En plus de ces ajustements, la commission des finances du Sénat entend, à l'occasion de la discussion de la loi de finances rectificative, lancer la discussion sur la révision des valeurs locatives des locaux d'habitation qu'elle appelle de ses voeux. Avec 33 millions de locaux concernés, ce processus revêt des enjeux beaucoup plus importants que celui qui touche aux seules valeurs locatives des 3,3 millions de locaux professionnels. Pour François Marc et Pierre Jarlier, "les opérations doivent débuter le plus vite possible".
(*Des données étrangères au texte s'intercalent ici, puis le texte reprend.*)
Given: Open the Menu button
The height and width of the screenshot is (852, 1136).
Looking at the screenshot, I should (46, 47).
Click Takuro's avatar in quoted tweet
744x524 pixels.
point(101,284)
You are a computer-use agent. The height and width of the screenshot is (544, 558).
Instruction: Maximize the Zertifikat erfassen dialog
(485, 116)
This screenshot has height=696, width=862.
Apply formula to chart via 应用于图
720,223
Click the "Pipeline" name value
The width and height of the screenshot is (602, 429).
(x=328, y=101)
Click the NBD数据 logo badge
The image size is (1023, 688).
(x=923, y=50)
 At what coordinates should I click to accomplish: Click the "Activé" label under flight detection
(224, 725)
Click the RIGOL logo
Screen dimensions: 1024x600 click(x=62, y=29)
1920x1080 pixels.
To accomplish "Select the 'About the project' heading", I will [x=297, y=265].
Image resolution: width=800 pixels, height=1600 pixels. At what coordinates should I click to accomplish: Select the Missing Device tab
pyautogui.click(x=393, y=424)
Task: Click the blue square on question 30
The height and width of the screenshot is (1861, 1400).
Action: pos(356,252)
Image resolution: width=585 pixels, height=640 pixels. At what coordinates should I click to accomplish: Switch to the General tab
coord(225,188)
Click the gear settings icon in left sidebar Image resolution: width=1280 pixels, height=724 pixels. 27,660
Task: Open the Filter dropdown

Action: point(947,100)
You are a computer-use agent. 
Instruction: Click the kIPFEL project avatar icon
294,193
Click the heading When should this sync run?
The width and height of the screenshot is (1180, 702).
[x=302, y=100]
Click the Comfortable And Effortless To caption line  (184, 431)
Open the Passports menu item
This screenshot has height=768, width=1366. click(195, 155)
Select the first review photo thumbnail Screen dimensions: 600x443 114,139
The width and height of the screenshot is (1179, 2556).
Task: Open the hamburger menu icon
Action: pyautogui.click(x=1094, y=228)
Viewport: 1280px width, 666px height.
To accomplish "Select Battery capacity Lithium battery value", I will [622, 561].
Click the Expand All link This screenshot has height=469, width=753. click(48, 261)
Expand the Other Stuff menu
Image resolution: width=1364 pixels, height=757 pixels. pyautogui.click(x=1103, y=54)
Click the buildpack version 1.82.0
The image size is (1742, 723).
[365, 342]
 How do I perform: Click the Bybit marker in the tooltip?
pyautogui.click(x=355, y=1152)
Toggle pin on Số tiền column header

"Bonne nouvelle" pour les collectivités
Si le consensus entre le gouvernement et le Parlement s'avérait suffisant, les mécanismes de la réforme seraient précisés dans la loi de finances pour 2013 (qui sera votée à la fin de l'année). La loi reprendrait en grande partie le dispositif déjà mis en place pour les valeurs locatives des locaux professionnels, en prévoyant cependant des ajustements (notamment un temps de lissage plus long). La loi programmerait la réalisation d'une étude relative aux conséquences de la réforme sur les dotations de l'Etat aux collectivités et sur les dispositifs de péréquation. Une expérimentation débuterait en 2013 dans moins de cinq départements, la généralisation étant prévue pour l'année suivante. L'administration fiscale intégrerait en 2016 les nouvelles valeurs locatives dans les rôles d'imposition. L'échéance est jugée comme bien adaptée au calendrier électoral local, puisque placée en début de mandat des maires.
Entre les deux révisions, l'application d'un coefficient de neutralisation à chaque commune permettrait de maintenir l'équilibre actuel entre la part des cotisations payées par les entreprises et celle dont s'acquittent les ménages. La réforme doit avoir lieu à produit fiscal constant pour chaque collectivité. Mais du fait de la prise en compte de certains logements qui jusque-là n'avaient pas été déclarés par leurs propriétaires (des locaux professionnels transformés en habitations), les bases d'imposition locales pourraient progresser de 10%. Les sénateurs ont salué en cela "une bonne nouvelle".
Les collectivités seront étroitement associées à la révision
Conduits à participer aux travaux des commissions chargées de définir localement les limites des secteurs et le contenu des catégories de locaux, les élus locaux vont jouer un rôle de premier plan dans la révision des valeurs locatives des locaux professionnels, se sont félicités les rapporteurs spéciaux. Ils ne veulent pas en rester là. Ils proposent que les collectivités participent, sur une base volontaire, au contrôle de la réalité des bases fiscales. Concrètement, un agent de la collectivité aurait accès aux informations fiscales grâce à une convention signée avec l'administration de l'Etat. Des corrections pourraient ainsi être apportées aux déclarations des propriétaires si cela s'avère nécessaire. Plusieurs communes et intercommunalités, comme Lille métropole et Bayonne, ont déjà mis en place ce dispositif avec succès.